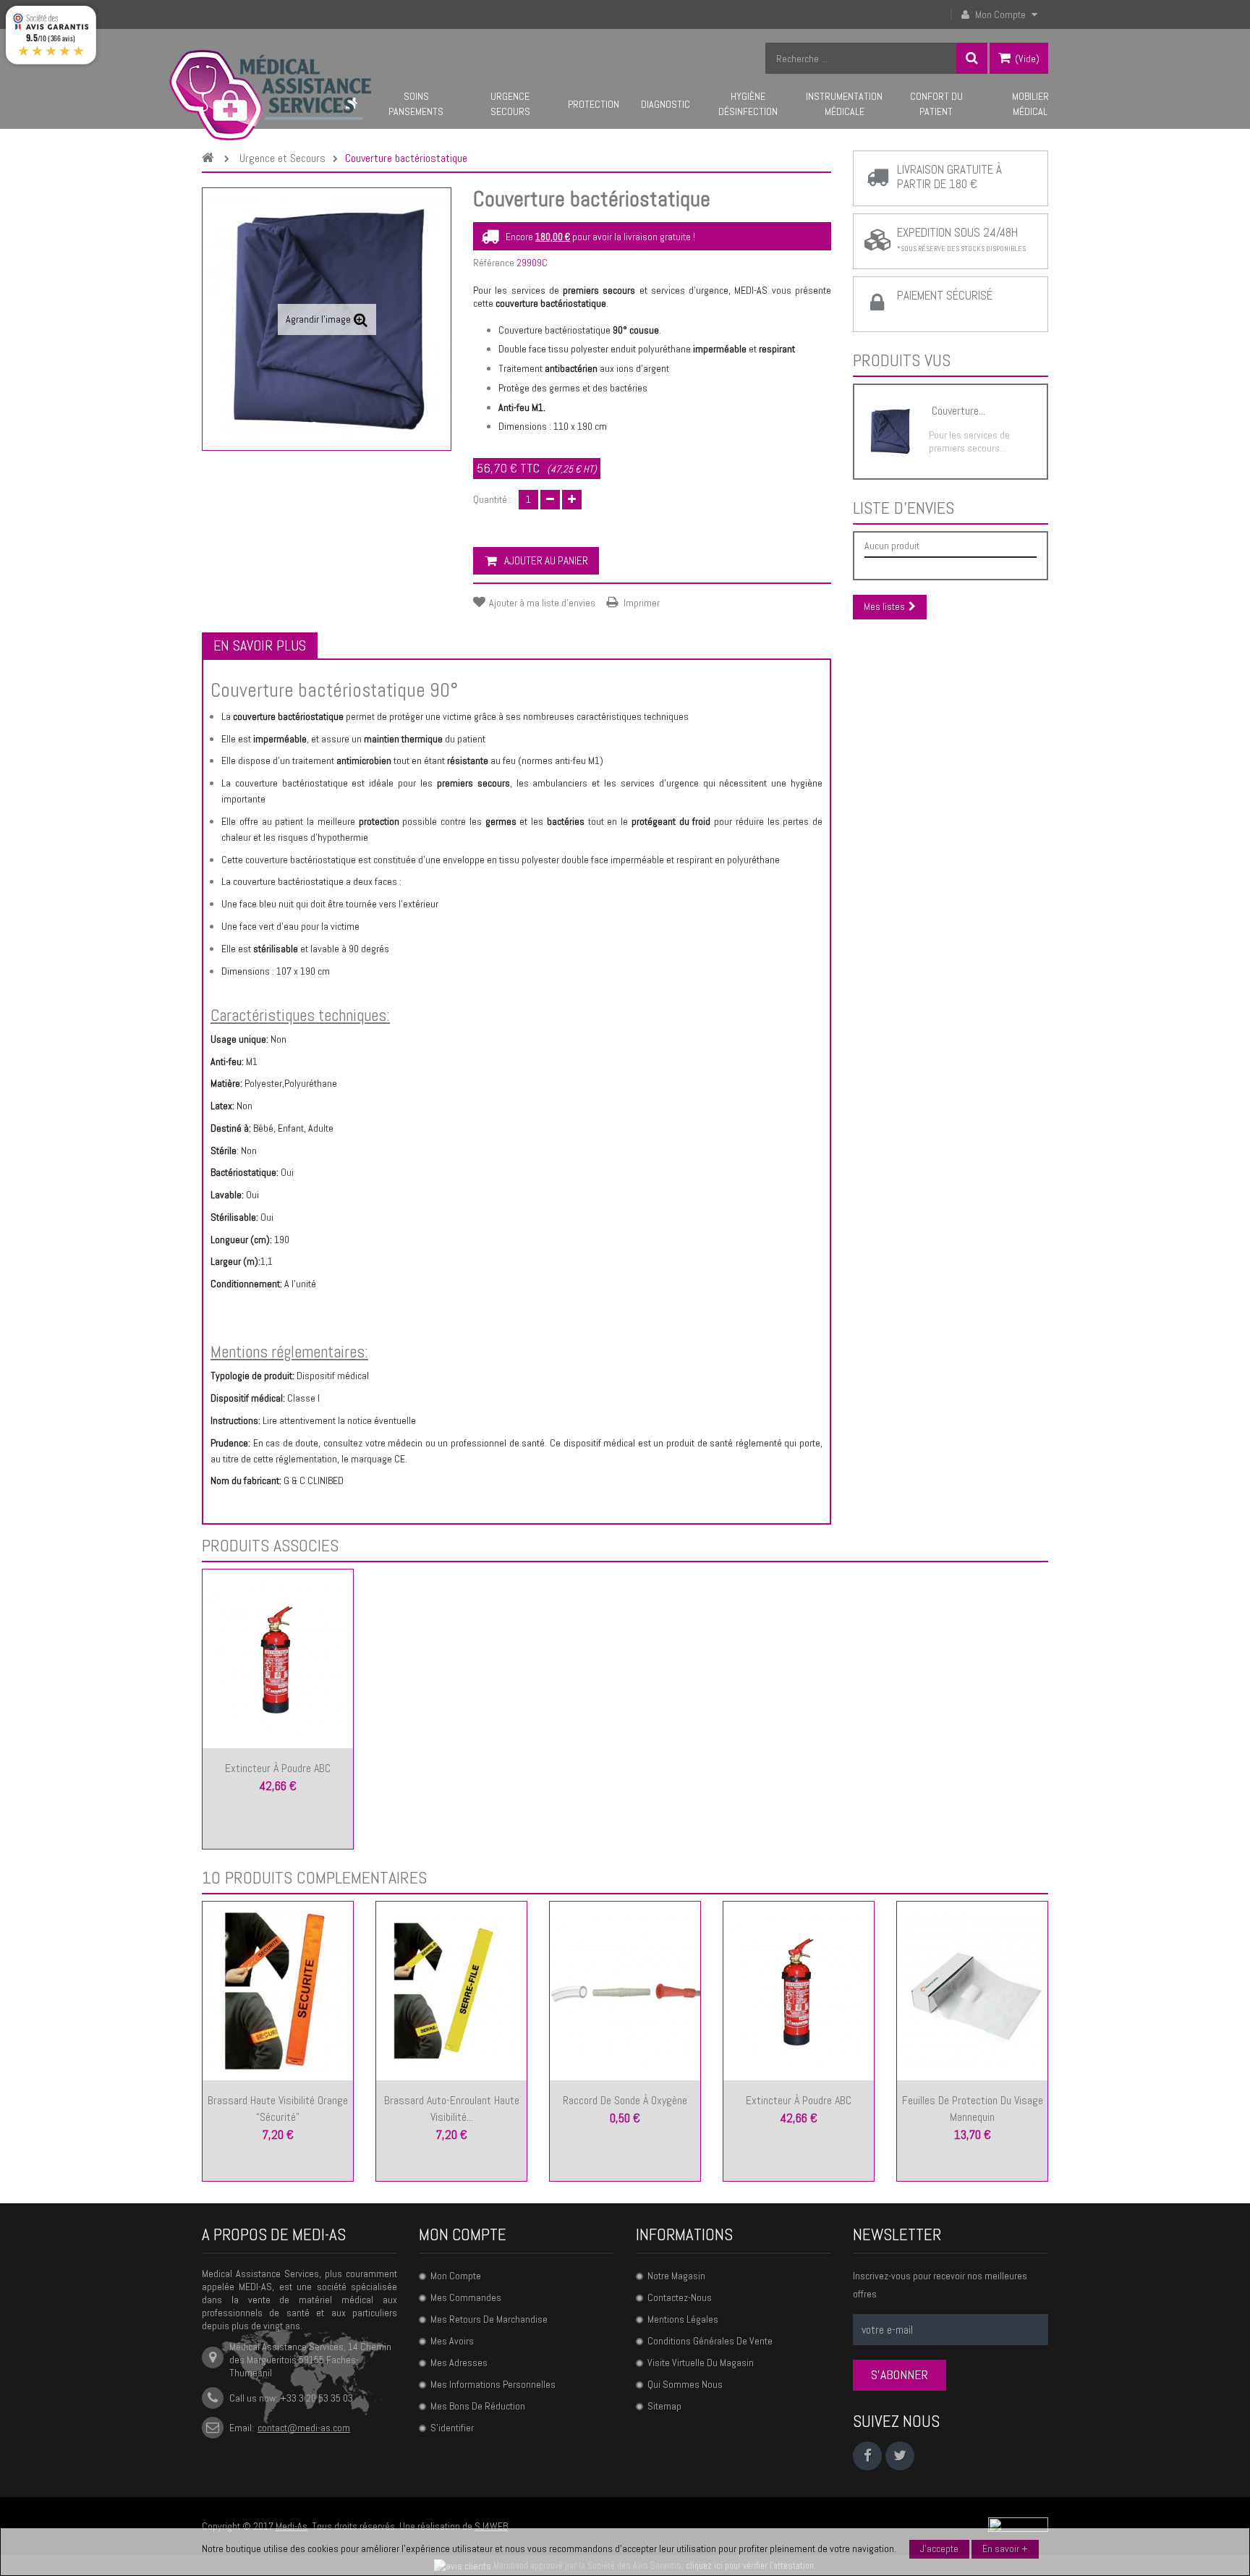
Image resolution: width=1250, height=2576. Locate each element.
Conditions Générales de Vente (710, 2340)
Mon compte (462, 2234)
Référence (493, 262)
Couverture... (958, 410)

————

Work instructions: From the line containing "Conditions Générales de Vente (710, 2340)" down to the last line of the records above, print every line exactly, with both ends kept.

Answer for this exercise:
Conditions Générales de Vente (710, 2340)
Mon compte (462, 2234)
Référence (493, 262)
Couverture... (958, 410)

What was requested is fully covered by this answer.